ROS-triggered endothelial cell death mechanisms: Focus on pyroptosis, parthanatos, and ferroptosis

Abstract

The endothelium is a single layer of epithelium covering the surface of the vascular system, and it represents a physical barrier between the blood and vessel wall that plays an important role in maintaining intravascular homeostasis. However, endothelial dysfunction or endothelial cell death can cause vascular barrier disruption, vasoconstriction and diastolic dysfunction, vascular smooth muscle cell proliferation and migration, inflammatory responses, and thrombosis, which are closely associated with the progression of several diseases, such as atherosclerosis, hypertension, coronary atherosclerotic heart disease, ischemic stroke, acute lung injury, acute kidney injury, diabetic retinopathy, and Alzheimer’s disease.
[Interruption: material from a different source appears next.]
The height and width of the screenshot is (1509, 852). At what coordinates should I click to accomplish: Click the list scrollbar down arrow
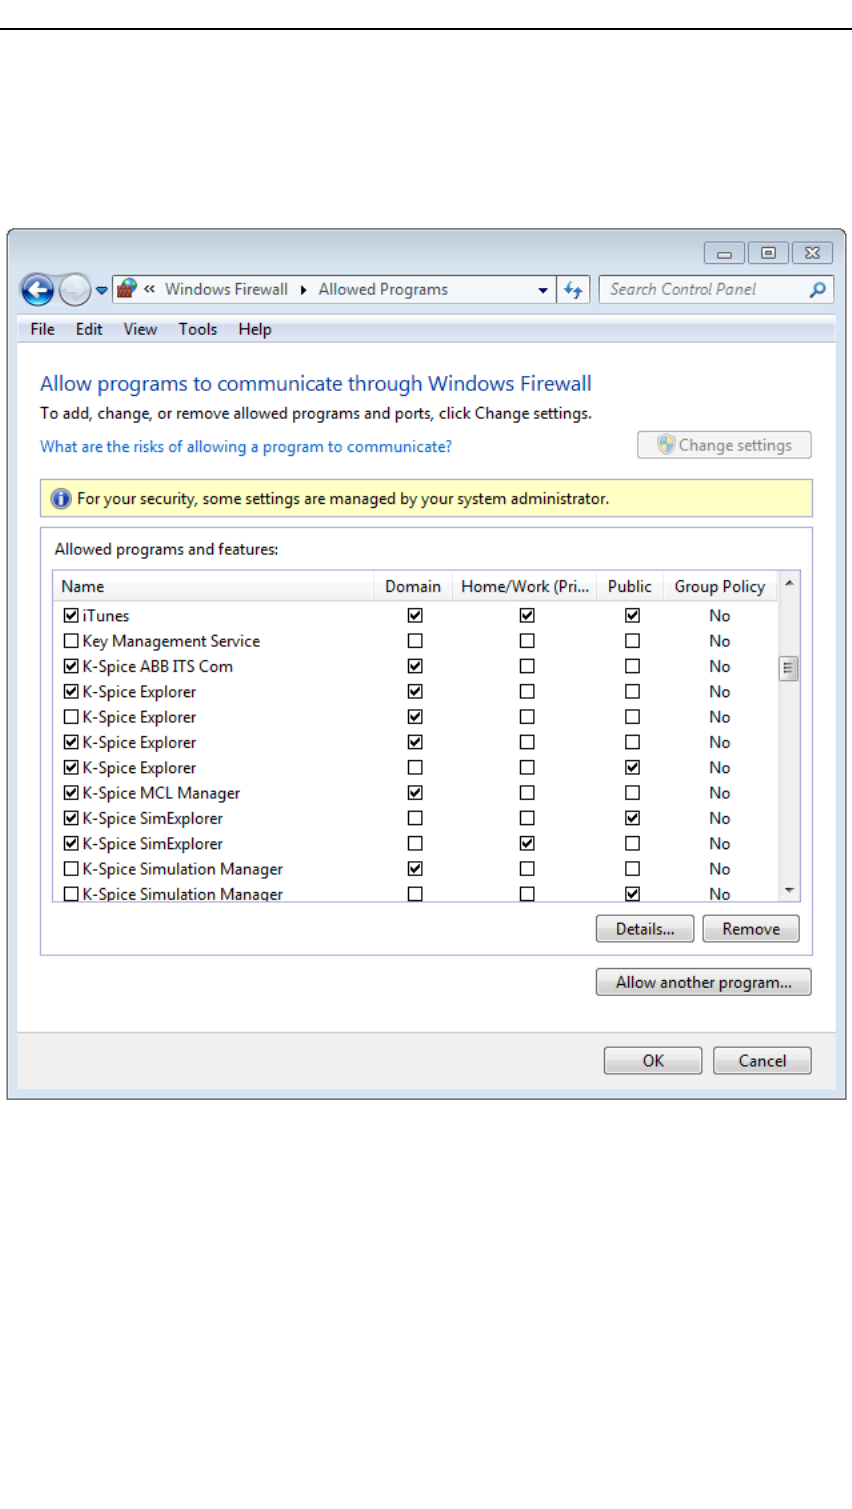coord(789,890)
Oxidative stress caused by the overproduction of reactive oxygen species (ROS) is an important mechanism underlying endothelial cell death. Growing evidence suggests that ROS can trigger endothelial cell death in various ways, including pyroptosis, parthanatos, and ferroptosis. Therefore, this review will systematically illustrate the source of ROS in endothelial cells (ECs); reveal the molecular mechanism by which ROS trigger pyroptosis, parthanatos, and ferroptosis in ECs; and provide new ideas for the research and treatment of endothelial dysfunction-related diseases.